Dataset records =
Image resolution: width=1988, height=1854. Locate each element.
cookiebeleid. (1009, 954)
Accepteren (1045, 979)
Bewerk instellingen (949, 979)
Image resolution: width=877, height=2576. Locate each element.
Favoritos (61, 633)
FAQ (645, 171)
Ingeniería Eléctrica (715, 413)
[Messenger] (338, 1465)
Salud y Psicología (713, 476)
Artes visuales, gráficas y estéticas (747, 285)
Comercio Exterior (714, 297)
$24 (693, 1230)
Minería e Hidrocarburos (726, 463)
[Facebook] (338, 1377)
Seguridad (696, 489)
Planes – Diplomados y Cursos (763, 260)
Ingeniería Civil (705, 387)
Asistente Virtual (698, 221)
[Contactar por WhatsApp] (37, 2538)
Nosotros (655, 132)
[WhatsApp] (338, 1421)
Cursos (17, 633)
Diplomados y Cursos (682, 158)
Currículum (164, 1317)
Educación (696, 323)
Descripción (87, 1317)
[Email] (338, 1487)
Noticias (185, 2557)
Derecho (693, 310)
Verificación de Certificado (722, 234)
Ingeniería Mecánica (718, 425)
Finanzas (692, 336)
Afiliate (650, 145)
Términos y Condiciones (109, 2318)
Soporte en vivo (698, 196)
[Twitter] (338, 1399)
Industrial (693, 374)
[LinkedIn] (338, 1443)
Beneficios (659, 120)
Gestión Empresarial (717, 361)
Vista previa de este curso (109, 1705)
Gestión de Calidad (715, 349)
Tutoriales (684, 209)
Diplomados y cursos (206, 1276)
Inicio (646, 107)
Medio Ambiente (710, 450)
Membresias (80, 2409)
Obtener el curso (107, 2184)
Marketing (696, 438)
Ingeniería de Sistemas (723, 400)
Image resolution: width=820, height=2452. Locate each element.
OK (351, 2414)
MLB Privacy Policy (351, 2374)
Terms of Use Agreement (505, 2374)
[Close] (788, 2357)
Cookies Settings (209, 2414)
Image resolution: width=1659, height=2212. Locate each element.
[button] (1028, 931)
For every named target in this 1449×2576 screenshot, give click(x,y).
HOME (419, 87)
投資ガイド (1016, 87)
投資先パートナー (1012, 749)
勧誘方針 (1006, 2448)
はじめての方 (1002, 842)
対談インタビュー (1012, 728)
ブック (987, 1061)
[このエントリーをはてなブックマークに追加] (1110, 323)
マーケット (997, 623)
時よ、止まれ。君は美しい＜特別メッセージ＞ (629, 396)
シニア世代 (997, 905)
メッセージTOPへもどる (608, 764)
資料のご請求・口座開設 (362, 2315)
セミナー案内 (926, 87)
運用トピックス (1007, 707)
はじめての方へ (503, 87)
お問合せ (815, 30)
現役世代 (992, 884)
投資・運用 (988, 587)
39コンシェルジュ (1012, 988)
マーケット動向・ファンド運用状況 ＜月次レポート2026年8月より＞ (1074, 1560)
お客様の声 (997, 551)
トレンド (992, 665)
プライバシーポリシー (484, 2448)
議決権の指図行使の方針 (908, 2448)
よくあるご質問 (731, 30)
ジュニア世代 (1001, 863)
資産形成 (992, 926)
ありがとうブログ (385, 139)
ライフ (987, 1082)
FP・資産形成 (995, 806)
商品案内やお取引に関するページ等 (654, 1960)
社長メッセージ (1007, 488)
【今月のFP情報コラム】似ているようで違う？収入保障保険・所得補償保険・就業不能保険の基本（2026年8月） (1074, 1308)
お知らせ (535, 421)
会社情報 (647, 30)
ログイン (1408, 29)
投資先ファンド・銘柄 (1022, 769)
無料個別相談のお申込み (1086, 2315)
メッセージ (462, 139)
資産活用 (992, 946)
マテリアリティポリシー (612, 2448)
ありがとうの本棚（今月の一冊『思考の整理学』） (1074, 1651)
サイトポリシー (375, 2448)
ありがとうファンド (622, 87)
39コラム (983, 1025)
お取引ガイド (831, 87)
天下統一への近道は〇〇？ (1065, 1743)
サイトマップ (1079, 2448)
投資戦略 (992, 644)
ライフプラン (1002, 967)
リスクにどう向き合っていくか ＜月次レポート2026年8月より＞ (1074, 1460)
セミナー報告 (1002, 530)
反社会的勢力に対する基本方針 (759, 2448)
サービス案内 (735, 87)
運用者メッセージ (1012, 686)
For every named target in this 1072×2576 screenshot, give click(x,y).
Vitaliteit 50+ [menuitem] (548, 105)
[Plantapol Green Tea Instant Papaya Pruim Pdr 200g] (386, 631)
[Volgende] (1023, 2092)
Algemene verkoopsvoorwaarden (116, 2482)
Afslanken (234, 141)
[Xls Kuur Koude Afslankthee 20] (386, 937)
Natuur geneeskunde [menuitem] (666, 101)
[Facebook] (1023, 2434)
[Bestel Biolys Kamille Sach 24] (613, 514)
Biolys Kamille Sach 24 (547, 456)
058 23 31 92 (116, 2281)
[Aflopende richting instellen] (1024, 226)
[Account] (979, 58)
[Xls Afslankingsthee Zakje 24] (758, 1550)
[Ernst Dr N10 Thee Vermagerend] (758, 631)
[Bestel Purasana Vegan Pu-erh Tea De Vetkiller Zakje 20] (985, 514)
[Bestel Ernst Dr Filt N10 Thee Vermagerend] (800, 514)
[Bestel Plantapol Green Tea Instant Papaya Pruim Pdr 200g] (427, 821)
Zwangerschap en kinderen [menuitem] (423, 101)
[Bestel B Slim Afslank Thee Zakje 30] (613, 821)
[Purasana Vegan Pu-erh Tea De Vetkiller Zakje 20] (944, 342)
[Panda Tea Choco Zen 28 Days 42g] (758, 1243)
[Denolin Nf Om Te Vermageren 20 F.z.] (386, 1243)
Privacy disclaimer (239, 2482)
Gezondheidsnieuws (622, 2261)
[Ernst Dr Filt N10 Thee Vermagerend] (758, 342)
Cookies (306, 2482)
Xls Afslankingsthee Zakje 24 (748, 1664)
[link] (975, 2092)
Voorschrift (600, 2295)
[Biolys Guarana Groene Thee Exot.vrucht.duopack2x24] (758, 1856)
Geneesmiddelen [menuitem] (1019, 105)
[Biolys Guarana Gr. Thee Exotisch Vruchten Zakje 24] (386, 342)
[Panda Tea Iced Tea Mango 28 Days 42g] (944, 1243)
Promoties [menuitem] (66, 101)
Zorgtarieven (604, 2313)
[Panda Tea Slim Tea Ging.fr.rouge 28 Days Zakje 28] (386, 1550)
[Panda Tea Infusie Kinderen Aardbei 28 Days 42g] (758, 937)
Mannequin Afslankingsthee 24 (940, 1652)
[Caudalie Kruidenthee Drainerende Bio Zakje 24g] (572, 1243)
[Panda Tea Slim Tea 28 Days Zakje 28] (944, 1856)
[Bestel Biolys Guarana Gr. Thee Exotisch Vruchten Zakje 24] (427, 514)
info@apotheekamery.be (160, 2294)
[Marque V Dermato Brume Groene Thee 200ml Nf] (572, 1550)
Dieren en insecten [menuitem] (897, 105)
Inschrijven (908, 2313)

Work task =
The data above is to be given again, with every line exact.

Exercise result =
Image resolution: width=1988, height=1854. Locate each element.
cookiebeleid. (1009, 954)
Accepteren (1045, 979)
Bewerk instellingen (949, 979)
Image resolution: width=877, height=2576. Locate each element.
Favoritos (61, 633)
FAQ (645, 171)
Ingeniería Eléctrica (715, 413)
[Messenger] (338, 1465)
Salud y Psicología (713, 476)
Artes visuales, gráficas y estéticas (747, 285)
Comercio Exterior (714, 297)
$24 (693, 1230)
Minería e Hidrocarburos (726, 463)
[Facebook] (338, 1377)
Seguridad (696, 489)
Planes – Diplomados y Cursos (763, 260)
Ingeniería Civil (705, 387)
Asistente Virtual (698, 221)
[Contactar por WhatsApp] (37, 2538)
Nosotros (655, 132)
[WhatsApp] (338, 1421)
Cursos (17, 633)
Diplomados y Cursos (682, 158)
Currículum (164, 1317)
Educación (696, 323)
Descripción (87, 1317)
[Email] (338, 1487)
Noticias (185, 2557)
Derecho (693, 310)
Verificación de Certificado (722, 234)
Ingeniería Mecánica (718, 425)
Finanzas (692, 336)
Afiliate (650, 145)
Términos y Condiciones (109, 2318)
Soporte en vivo (698, 196)
[Twitter] (338, 1399)
Industrial (693, 374)
[LinkedIn] (338, 1443)
Beneficios (659, 120)
Gestión Empresarial (717, 361)
Vista previa de este curso (109, 1705)
Gestión de Calidad (715, 349)
Tutoriales (684, 209)
Diplomados y cursos (206, 1276)
Inicio (646, 107)
Medio Ambiente (710, 450)
Membresias (80, 2409)
Obtener el curso (107, 2184)
Marketing (696, 438)
Ingeniería de Sistemas (723, 400)
Image resolution: width=820, height=2452. Locate each element.
OK (351, 2414)
MLB Privacy Policy (351, 2374)
Terms of Use Agreement (505, 2374)
[Close] (788, 2357)
Cookies Settings (209, 2414)
Image resolution: width=1659, height=2212. Locate each element.
[button] (1028, 931)
For every named target in this 1449×2576 screenshot, give click(x,y).
HOME (419, 87)
投資ガイド (1016, 87)
投資先パートナー (1012, 749)
勧誘方針 (1006, 2448)
はじめての方 (1002, 842)
対談インタビュー (1012, 728)
ブック (987, 1061)
[このエントリーをはてなブックマークに追加] (1110, 323)
マーケット (997, 623)
時よ、止まれ。君は美しい＜特別メッセージ＞ (629, 396)
シニア世代 (997, 905)
メッセージTOPへもどる (608, 764)
資料のご請求・口座開設 (362, 2315)
セミナー案内 (926, 87)
運用トピックス (1007, 707)
はじめての方へ (503, 87)
お問合せ (815, 30)
現役世代 (992, 884)
投資・運用 (988, 587)
39コンシェルジュ (1012, 988)
マーケット動向・ファンド運用状況 ＜月次レポート2026年8月より＞ (1074, 1560)
お客様の声 (997, 551)
トレンド (992, 665)
プライバシーポリシー (484, 2448)
議決権の指図行使の方針 (908, 2448)
よくあるご質問 (731, 30)
ジュニア世代 (1001, 863)
資産形成 (992, 926)
ありがとうブログ (385, 139)
ライフ (987, 1082)
FP・資産形成 (995, 806)
商品案内やお取引に関するページ等 (654, 1960)
社長メッセージ (1007, 488)
【今月のFP情報コラム】似ているようで違う？収入保障保険・所得補償保険・就業不能保険の基本（2026年8月） (1074, 1308)
お知らせ (535, 421)
会社情報 (647, 30)
ログイン (1408, 29)
投資先ファンド・銘柄 (1022, 769)
無料個別相談のお申込み (1086, 2315)
メッセージ (462, 139)
資産活用 (992, 946)
マテリアリティポリシー (612, 2448)
ありがとうの本棚（今月の一冊『思考の整理学』） (1074, 1651)
サイトポリシー (375, 2448)
ありがとうファンド (622, 87)
39コラム (983, 1025)
お取引ガイド (831, 87)
天下統一への近道は〇〇？ (1065, 1743)
サイトマップ (1079, 2448)
投資戦略 (992, 644)
ライフプラン (1002, 967)
リスクにどう向き合っていくか ＜月次レポート2026年8月より＞ (1074, 1460)
セミナー報告 (1002, 530)
反社会的勢力に対する基本方針 (759, 2448)
サービス案内 (735, 87)
運用者メッセージ (1012, 686)
For every named target in this 1072×2576 screenshot, give click(x,y).
Vitaliteit 50+ [menuitem] (548, 105)
[Plantapol Green Tea Instant Papaya Pruim Pdr 200g] (386, 631)
[Volgende] (1023, 2092)
Algemene verkoopsvoorwaarden (116, 2482)
Afslanken (234, 141)
[Xls Kuur Koude Afslankthee 20] (386, 937)
Natuur geneeskunde [menuitem] (666, 101)
[Facebook] (1023, 2434)
[Bestel Biolys Kamille Sach 24] (613, 514)
Biolys Kamille Sach 24 (547, 456)
058 23 31 92 (116, 2281)
[Aflopende richting instellen] (1024, 226)
[Account] (979, 58)
[Xls Afslankingsthee Zakje 24] (758, 1550)
[Ernst Dr N10 Thee Vermagerend] (758, 631)
[Bestel Purasana Vegan Pu-erh Tea De Vetkiller Zakje 20] (985, 514)
[Bestel Ernst Dr Filt N10 Thee Vermagerend] (800, 514)
[Bestel Plantapol Green Tea Instant Papaya Pruim Pdr 200g] (427, 821)
Zwangerschap en kinderen [menuitem] (423, 101)
[Bestel B Slim Afslank Thee Zakje 30] (613, 821)
[Purasana Vegan Pu-erh Tea De Vetkiller Zakje 20] (944, 342)
[Panda Tea Choco Zen 28 Days 42g] (758, 1243)
[Denolin Nf Om Te Vermageren 20 F.z.] (386, 1243)
Privacy disclaimer (239, 2482)
Gezondheidsnieuws (622, 2261)
[Ernst Dr Filt N10 Thee Vermagerend] (758, 342)
Cookies (306, 2482)
Xls Afslankingsthee Zakje 24 (748, 1664)
[link] (975, 2092)
Voorschrift (600, 2295)
[Biolys Guarana Groene Thee Exot.vrucht.duopack2x24] (758, 1856)
Geneesmiddelen [menuitem] (1019, 105)
[Biolys Guarana Gr. Thee Exotisch Vruchten Zakje 24] (386, 342)
[Panda Tea Iced Tea Mango 28 Days 42g] (944, 1243)
Promoties [menuitem] (66, 101)
Zorgtarieven (604, 2313)
[Panda Tea Slim Tea Ging.fr.rouge 28 Days Zakje 28] (386, 1550)
[Panda Tea Infusie Kinderen Aardbei 28 Days 42g] (758, 937)
Mannequin Afslankingsthee 24 (940, 1652)
[Caudalie Kruidenthee Drainerende Bio Zakje 24g] (572, 1243)
[Panda Tea Slim Tea 28 Days Zakje 28] (944, 1856)
[Bestel Biolys Guarana Gr. Thee Exotisch Vruchten Zakje 24] (427, 514)
info@apotheekamery.be (160, 2294)
[Marque V Dermato Brume Groene Thee 200ml Nf] (572, 1550)
Dieren en insecten [menuitem] (897, 105)
Inschrijven (908, 2313)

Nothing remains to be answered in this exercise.